§ PROVIDED INFORMATION

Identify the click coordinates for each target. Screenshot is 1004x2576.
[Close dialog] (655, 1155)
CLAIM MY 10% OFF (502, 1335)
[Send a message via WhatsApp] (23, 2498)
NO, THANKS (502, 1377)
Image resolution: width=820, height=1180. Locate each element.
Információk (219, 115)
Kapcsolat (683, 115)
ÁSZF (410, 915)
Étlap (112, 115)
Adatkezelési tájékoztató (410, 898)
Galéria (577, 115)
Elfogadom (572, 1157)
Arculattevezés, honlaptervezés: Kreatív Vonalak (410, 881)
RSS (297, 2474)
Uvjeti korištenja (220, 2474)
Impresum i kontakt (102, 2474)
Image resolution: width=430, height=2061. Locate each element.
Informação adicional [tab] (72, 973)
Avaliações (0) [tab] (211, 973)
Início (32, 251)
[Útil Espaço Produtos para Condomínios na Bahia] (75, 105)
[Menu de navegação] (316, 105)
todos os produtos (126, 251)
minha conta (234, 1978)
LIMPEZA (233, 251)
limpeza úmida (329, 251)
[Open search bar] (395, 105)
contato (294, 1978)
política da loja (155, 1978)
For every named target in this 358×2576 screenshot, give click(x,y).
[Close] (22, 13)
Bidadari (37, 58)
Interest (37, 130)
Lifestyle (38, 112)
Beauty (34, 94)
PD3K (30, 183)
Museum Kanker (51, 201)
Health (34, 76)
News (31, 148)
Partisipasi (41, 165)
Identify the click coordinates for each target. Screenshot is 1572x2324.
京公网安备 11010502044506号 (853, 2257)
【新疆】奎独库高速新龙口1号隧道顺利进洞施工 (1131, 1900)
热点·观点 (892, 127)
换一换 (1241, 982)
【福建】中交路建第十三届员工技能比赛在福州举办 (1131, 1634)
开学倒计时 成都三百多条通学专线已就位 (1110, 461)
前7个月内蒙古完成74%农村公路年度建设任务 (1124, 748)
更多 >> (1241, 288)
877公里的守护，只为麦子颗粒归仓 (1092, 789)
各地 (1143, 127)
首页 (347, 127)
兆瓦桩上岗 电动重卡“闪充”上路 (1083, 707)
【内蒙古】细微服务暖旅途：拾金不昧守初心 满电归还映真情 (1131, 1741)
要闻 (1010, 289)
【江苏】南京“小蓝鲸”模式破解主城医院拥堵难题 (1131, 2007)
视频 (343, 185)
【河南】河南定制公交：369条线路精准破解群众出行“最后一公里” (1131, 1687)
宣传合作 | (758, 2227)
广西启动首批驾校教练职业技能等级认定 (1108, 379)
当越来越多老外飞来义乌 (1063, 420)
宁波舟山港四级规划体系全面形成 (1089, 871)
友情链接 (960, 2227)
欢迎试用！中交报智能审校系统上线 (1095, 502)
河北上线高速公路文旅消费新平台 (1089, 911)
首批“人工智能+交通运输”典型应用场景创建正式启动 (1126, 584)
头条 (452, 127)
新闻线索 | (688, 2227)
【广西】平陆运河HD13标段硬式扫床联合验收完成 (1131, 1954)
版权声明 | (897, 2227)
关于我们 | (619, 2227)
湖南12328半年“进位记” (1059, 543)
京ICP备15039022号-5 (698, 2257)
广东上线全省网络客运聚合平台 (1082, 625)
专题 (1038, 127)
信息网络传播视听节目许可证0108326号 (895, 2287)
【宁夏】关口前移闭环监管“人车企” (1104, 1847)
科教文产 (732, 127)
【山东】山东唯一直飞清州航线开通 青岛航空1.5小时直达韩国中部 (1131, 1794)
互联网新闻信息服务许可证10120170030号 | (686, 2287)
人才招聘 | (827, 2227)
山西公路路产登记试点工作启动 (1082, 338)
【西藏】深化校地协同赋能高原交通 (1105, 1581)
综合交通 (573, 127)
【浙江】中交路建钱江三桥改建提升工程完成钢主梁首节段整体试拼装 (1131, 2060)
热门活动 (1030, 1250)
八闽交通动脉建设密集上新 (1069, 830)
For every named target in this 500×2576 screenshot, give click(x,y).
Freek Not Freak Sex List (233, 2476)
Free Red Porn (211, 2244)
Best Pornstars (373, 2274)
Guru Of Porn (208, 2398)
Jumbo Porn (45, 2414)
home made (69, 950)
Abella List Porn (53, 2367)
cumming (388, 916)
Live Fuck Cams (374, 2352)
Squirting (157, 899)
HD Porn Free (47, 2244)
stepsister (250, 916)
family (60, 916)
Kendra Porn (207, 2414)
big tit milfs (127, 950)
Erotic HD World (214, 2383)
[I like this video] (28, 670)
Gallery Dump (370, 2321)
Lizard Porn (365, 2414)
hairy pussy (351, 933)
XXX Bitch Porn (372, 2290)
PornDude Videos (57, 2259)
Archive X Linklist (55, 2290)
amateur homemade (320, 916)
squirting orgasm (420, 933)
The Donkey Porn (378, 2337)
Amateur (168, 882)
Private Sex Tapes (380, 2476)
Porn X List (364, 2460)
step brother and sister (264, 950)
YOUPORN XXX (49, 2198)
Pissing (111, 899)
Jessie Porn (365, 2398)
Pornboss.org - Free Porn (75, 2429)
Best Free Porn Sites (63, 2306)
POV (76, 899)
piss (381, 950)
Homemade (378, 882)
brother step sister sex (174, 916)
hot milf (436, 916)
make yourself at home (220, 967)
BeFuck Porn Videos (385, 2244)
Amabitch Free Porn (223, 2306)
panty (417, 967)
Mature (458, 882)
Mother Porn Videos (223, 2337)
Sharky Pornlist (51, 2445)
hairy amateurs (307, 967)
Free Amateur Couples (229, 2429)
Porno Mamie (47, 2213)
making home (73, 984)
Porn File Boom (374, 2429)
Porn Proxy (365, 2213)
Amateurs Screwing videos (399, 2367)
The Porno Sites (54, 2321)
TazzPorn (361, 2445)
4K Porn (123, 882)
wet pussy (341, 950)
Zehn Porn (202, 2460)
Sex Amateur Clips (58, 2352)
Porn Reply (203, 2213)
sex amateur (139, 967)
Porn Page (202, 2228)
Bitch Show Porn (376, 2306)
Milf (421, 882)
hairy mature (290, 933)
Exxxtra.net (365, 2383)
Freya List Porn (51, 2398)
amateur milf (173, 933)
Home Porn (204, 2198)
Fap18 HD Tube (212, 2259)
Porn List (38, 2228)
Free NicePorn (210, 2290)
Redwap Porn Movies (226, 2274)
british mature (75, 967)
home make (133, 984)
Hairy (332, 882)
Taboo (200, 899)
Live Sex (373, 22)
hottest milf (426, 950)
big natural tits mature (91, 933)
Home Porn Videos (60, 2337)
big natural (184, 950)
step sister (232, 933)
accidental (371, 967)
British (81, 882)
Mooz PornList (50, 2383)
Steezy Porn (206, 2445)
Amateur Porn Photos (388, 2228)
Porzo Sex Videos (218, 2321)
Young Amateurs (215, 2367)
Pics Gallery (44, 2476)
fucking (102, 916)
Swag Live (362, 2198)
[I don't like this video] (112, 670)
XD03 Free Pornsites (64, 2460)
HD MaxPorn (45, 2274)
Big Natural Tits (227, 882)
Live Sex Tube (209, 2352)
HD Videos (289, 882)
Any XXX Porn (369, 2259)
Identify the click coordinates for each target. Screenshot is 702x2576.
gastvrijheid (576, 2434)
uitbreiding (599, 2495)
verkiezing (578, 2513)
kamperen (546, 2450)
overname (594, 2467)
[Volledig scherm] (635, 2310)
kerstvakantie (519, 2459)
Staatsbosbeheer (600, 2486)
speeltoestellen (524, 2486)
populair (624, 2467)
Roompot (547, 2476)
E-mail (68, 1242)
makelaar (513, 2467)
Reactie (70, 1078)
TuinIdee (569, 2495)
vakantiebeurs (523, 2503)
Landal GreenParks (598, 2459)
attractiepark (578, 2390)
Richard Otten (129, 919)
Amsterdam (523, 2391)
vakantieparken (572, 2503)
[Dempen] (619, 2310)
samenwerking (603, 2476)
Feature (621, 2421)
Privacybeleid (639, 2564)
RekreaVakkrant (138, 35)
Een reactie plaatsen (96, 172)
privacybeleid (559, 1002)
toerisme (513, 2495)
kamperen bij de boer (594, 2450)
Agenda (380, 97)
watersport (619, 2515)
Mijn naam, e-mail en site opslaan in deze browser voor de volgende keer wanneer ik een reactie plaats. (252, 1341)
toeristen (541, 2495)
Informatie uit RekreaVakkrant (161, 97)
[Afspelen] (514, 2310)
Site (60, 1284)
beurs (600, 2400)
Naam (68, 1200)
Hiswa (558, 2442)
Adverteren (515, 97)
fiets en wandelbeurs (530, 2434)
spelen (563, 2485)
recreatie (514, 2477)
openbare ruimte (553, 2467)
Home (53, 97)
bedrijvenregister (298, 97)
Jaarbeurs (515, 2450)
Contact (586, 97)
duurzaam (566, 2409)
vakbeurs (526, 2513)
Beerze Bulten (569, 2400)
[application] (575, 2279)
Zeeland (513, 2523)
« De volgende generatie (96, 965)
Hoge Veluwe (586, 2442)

§ TRY IT
Above this instruction are the records; retype exactly the lines from the one containing "vakantiebeurs (523, 2503)" up to and including the one containing "toerisme (513, 2495)".

§ REPLY
vakantiebeurs (523, 2503)
Landal GreenParks (598, 2459)
attractiepark (578, 2390)
Richard Otten (129, 919)
Amsterdam (523, 2391)
vakantieparken (572, 2503)
[Dempen] (619, 2310)
samenwerking (603, 2476)
Feature (621, 2421)
Privacybeleid (639, 2564)
RekreaVakkrant (138, 35)
Een reactie plaatsen (96, 172)
privacybeleid (559, 1002)
toerisme (513, 2495)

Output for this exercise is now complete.